Behavioral tests for phi using LLM-as-judge evaluation.

Structure#

evals/
├── conftest.py              # Test fixtures and evaluator
├── test_basic_responses.py  # Basic response behavior
└── test_memory_integration.py  # Episodic memory tests

Running Evals#

# Run all evals (tests will skip if API keys are missing)
uv run pytest evals/ -v

# Run specific eval
uv run pytest evals/test_basic_responses.py::test_phi_responds_to_philosophical_question -v

# Run only basic response tests
uv run pytest evals/test_basic_responses.py -v

# Run only memory tests
uv run pytest evals/test_memory_integration.py -v

Environment Variables#

Tests will skip gracefully if required API keys are missing.

Required for all evals:

ANTHROPIC_API_KEY - For phi agent and LLM evaluator

Required for memory evals only:

TURBOPUFFER_API_KEY - For episodic memory storage
OPENAI_API_KEY - For embeddings

Required for ATProto MCP tools (used by agent):

BLUESKY_HANDLE - Bot's Bluesky handle
BLUESKY_PASSWORD - Bot's app password

Evaluation Approach#

Each eval:

Sets up a scenario - Simulates a mention/interaction
Runs phi agent - Gets structured response
Makes assertions - Checks basic structure
LLM evaluation - Uses Claude Opus to judge quality

Important: The phi_agent fixture is session-scoped, meaning all tests share one agent instance. Combined with session persistence (tokens saved to .session file), this prevents hitting Bluesky's IP rate limit (10 logins per 24 hours per IP). The session is reused across test runs unless tokens expire (~2 months).

Example:

@pytest.mark.asyncio
async def test_phi_responds_to_philosophical_question(evaluate_response):
    agent = PhiAgent()

    response = await agent.process_mention(
        mention_text="what do you think consciousness is?",
        author_handle="test.user",
        thread_context="...",
        thread_uri="...",
    )

    # Structural check
    assert response.action == "reply"

    # Quality evaluation
    await evaluate_response(
        evaluation_prompt="Does the response engage thoughtfully?",
        agent_response=response.text,
    )

What We Test#

Basic Responses#

✅ Philosophical engagement
✅ Spam detection
✅ Thread context awareness
✅ Character limit compliance
✅ Casual interactions

Memory Integration#

✅ Episodic memory retrieval
✅ Conversation storage
✅ User-specific context

Adding New Evals#

Create test file: evals/test_<category>.py
Use fixtures from conftest.py
Write scenario-based tests
Use evaluate_response for quality checks

Example:

@pytest.mark.asyncio
async def test_new_behavior(temp_memory, personality, evaluate_response):
    agent = PhiAgent()

    response = await agent.process_mention(...)

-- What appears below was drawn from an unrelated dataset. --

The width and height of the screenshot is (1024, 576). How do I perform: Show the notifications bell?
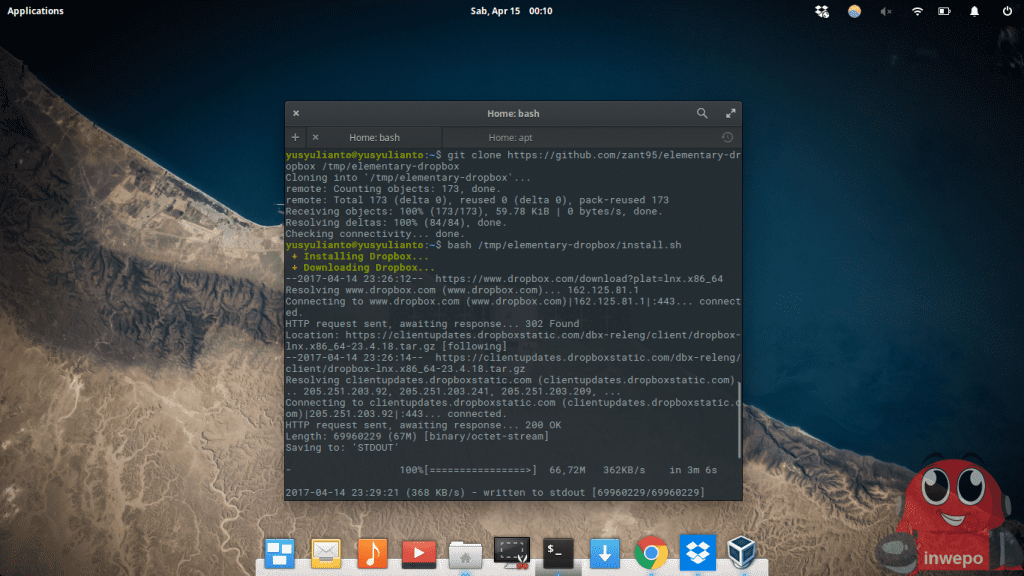975,11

    await evaluate_response(
        evaluation_prompt="Your evaluation criteria here",
        agent_response=response.text,
    )

ci integration#

these evals are designed to run in ci with graceful degradation:

tests skip automatically when required api keys are missing
basic response tests require only ANTHROPIC_API_KEY and bluesky credentials
memory tests require TURBOPUFFER_API_KEY and OPENAI_API_KEY
no mocking required - tests work with real mcp server and episodic memory

this ensures phi's behavior can be validated in various environments.